TO BE DONE
Output the items in the stretch from the line containing "Screen dimensions: 1429x907" through the line containing "click(x=721, y=493)" as a two-column CSV with columns request and answer, one row per item, each value in a single quoted field with line breaks replaced by spaces.

━━ DATA SECTION

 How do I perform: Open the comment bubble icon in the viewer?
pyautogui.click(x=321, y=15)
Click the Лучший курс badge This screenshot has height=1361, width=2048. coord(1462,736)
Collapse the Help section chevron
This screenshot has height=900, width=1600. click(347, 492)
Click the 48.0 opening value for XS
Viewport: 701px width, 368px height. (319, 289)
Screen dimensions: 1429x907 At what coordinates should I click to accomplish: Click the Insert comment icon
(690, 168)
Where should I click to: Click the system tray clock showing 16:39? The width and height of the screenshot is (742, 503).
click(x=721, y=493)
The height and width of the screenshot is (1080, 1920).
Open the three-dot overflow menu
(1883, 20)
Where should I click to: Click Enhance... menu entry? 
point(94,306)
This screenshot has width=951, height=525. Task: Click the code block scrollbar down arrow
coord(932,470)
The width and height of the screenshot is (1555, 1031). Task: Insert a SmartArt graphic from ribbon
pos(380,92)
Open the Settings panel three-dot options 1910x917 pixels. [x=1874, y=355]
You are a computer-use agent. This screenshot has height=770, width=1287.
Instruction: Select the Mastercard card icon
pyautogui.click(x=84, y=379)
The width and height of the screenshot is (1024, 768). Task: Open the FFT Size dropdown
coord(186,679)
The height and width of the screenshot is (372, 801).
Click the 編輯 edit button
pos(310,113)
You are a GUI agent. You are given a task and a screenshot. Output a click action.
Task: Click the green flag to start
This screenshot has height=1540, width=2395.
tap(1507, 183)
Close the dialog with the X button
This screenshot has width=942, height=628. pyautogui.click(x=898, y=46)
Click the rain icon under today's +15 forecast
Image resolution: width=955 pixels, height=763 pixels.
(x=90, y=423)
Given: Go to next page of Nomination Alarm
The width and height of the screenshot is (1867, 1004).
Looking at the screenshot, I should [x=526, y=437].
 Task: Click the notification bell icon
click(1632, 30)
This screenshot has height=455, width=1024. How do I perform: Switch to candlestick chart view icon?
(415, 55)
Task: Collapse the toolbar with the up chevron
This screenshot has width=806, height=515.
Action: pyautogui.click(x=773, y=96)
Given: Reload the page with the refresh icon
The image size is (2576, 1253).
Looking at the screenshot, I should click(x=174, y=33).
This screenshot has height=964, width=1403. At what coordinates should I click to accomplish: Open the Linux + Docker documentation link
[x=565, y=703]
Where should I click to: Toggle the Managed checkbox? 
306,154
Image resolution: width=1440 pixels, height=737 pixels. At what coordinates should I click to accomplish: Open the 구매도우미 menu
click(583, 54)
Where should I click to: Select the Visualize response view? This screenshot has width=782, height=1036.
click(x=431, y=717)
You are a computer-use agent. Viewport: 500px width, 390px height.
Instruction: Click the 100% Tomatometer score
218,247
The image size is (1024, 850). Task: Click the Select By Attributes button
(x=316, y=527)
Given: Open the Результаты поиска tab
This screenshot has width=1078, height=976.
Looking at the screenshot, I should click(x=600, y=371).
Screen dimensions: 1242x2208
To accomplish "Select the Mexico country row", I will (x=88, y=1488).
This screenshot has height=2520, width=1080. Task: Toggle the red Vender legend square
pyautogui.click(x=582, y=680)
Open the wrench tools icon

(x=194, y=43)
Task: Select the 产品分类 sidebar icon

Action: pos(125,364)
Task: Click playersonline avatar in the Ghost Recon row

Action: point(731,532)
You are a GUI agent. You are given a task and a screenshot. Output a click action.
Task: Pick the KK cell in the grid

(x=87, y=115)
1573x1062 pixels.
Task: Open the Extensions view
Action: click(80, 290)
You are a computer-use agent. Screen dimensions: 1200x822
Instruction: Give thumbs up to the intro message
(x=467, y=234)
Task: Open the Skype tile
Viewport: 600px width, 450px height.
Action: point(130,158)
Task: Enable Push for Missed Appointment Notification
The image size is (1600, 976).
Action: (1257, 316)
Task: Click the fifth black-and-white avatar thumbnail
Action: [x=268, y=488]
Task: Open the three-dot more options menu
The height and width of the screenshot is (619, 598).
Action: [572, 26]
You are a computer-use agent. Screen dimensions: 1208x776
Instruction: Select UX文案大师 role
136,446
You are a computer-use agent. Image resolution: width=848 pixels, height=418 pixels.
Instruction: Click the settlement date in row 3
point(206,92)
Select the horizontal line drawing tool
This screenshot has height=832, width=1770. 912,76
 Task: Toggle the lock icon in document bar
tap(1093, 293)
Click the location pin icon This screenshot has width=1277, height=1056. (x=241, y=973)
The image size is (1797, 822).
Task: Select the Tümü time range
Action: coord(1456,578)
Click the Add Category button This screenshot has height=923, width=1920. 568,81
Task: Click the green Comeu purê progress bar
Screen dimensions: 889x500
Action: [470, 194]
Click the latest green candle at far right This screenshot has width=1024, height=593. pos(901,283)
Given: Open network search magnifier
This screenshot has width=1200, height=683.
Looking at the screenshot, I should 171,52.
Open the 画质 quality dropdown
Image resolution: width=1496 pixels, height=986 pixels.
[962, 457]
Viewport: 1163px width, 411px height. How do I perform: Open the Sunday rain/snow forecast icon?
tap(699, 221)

━━━━

TASK ANSWER
request,answer
"Screen dimensions: 1429x907 At what coordinates should I click to accomplish: Click the Insert comment icon","(690, 168)"
"Where should I click to: Click the system tray clock showing 16:39? The width and height of the screenshot is (742, 503).","click(x=721, y=493)"